Sonntag, 4. Januar 2015

I believe I spider

Seit ein paar Wochen habe ich eine Mitbewohnerin. Sie ist sehr ruhig und wohnt in meinem Badezimmer. Ihr Einzug  war so unkompliziert, dass ich gar nichts davon mitbekommen habe - eines Morgens war sie einfach da. Nachdem sie sich ein bisschen umgeschaut hatte (das kann ich  aber nur vermuten), entschied sie sich für eine Ecke über dem Fußende meiner Badewanne. Dort wohnt sie seither. Sie macht keinen Lärm und eigentlich überhaupt keine Umstände. Zahlt allerdings auch keine Miete. Ich akzeptiere das - erstens bin ich grundsätzlich großzügig, und zweitens nimmt sie weder groß Platz weg noch verbraucht sie Wasser oder Strom.

An und zu macht sie  kleine Ausflüge in die nähere  Umgebung, verlässt aber dabei nie das Badezimmer. Anscheinend fühlt sie sich dort ganz wohl, was mir durchaus ein bisschen schmeichelt - habe ich doch in letzter Zeit einige Mühe auf das Dekor verwendet. Es  stört sie auch kaum, wenn ich dusche. Sie rekelt sich dann manchmal ein bisschen, vielleicht fragt sie sich sogar, was gerade passiert. Ob es etwa von der Seite her oder von unten regnen kann. Ich passe immer auf, dass sie nicht zuviel Wasser abkriegt. Oder eigentlich: gar keines, denn das ist nicht ihr Element. Manchmal sorge ich mich ein bisschen darum, wovon sie eigentlich lebt. Vielleicht von Luft und Liebe? Es scheint ihr jedenfalls an Nichts zu fehlen, denn sie macht regelmäßig eine Art Gymnastik und verzichtet auch nicht auf die kleinen Ausflüge. 
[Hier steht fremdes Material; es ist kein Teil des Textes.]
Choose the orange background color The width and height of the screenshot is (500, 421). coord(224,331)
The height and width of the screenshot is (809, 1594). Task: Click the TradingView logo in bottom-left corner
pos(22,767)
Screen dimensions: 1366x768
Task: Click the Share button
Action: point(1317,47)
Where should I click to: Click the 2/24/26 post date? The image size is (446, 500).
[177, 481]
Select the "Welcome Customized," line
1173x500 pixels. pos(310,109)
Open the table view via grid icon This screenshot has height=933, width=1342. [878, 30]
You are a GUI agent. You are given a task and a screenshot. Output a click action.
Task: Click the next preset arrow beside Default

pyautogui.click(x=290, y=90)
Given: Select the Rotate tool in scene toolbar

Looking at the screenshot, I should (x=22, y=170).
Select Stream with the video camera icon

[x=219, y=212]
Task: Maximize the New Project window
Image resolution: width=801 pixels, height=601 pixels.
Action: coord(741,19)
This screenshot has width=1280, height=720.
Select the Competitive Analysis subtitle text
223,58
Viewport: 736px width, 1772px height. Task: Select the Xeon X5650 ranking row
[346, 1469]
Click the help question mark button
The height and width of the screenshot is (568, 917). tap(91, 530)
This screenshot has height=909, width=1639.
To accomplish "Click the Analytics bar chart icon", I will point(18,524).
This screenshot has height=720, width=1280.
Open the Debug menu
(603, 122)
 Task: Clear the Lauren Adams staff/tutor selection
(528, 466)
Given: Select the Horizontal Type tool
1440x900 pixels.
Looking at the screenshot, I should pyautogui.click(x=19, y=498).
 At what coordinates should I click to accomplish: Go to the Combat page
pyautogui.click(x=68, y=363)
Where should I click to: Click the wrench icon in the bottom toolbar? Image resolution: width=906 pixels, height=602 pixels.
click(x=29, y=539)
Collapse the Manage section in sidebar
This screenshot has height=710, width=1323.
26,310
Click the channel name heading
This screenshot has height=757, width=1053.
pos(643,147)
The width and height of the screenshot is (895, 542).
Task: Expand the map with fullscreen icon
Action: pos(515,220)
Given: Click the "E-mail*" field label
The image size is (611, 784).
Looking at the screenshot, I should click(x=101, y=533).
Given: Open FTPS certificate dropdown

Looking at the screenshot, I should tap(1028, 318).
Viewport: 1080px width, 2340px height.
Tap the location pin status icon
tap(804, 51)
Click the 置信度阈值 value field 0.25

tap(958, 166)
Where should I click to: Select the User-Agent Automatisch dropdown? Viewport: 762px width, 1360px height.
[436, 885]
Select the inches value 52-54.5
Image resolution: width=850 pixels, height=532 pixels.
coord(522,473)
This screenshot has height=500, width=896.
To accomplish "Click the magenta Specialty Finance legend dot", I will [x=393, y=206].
Im vergangenen Sommer hatte ich schon mal eine Bad-Mitbenutzerin. Die sah der jetzigen recht ähnlich, hatte aber eine etwas molligere Figur. Kann sein, dass dies der Grund war für mehr sportliche Betätigung. Sie zog häufig um und machte regelmäßig Abseil-Übungen. Zunächst fand ich das lustig anzusehen, aber als es ihr dann genau über dem Toilettensitz am besten zu gefallen schien, und sie auch mit diesen Übungen immerzu fortfuhr und sie sogar ausbaute, wurde mir doch etwas ungemütlich. Sie fing etwa manchmal übermütig an herum zu schaukeln. Ich begann an der Vorstellung zu leiden, dass sie eines Tages direkt auf mich herunter seilte, und bei aller Gastfreundschaft: das war mir doch zuviel der Nähe. 


Ich fasste mir also eines sonnigen Nachmittags ein Herz, außerdem ein Blatt festes Papier und ein Glas, wartete, bis sie sich auf eine für mich bequeme Höhe herunter geschwungen hatte, und fing sie sanft und problemlos ein. Während ich vorsichtig Richtung Balkon ging, redete ich entschuldigend und beruhigend auf sie ein. Am Balkongeländer beugte ich mich leicht vor, so dass ich sie direkt in einen Strauch im Vorgarten umsiedeln konnte. Da es Sommer war, machte mir das keine Gewissensbisse. Ich hoffe, sie hatte noch ein schönes Leben.


Jetzt im Winter mache ich sowas nicht. Meine Mitbewohnerin bleibt also, solange sie will und sich auf ihre kleine Wohnecke beschränkt.


Ich möchte an dieser Stelle nicht unerwähnt lassen, dass ich früher an einer ausgeprägten Spinnenphobie litt.